Monday, April 13, 2015

Binarising manuscript images

The first step in trying to recognise words on a page is to obtain a good back and white representation of the colour original. Typically what you get with manuscript images, once you follow the standard binarisation techniques (like Sauvola's) is that thin pen-strokes disappear and the writing breaks up. This makes recognition of lines and words very difficult. Here's part of the Brewster journal (Biodiversity Heritage Library) rendered using the Ocropus toolset:

As you can see, the thin pen-strokes have broken up and the text is difficult to read. But then I realised that the information about these thin strokes was still in the original greyscale image.
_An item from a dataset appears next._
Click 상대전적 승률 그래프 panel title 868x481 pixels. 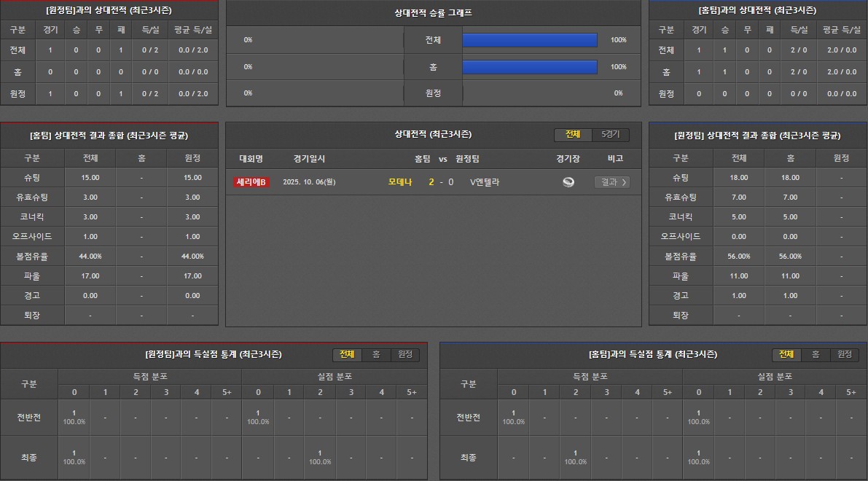click(x=433, y=13)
By comparing the local broken-characters with that I should be able to extend them so long as they were darker than the local pixel density. For this to work I had to create several copies of the image:

  1. A gaussian blurred version of the original greyscale, with a blur radius of 1/80th of the image height.
  2. The greyscale image
  3. The regular binarised image
  4. A mask, generated by blurring the binarised image, and rendering all the blurred pixels as pure black

By examining each pixel in 3. if it was black I recomputed the "blob" of connected pixels directly from the greyscale image at the same coordinates. To decide whether it should be black or white I used the value at the same coordinates in 1, which is effectively the local average pixel value. Since text and background will be included in the calculation the average at each point is likely to be somewhat higher than the background density, so any pixels at least that dark and in the vicinity of the originally recognised text are very likely to be the missing fragments of letters. Judge for yourself:

To stop this extension bleeding into the surrounding parts of the greyscale image I used a mask to restrict how far the local extensions would go. The blur radius I used was 1/200th of the image height. I've tried it on printed books, typescripts and manuscripts and it seems to work quite well. The beauty of this is how simple it is: no machine learning, no fancy transformations. The small lines under the words could be removed by a blue-filter on the original colour image. But I'm only interested in word-recognition, not recognition of letters, so mostly these lines do no damage.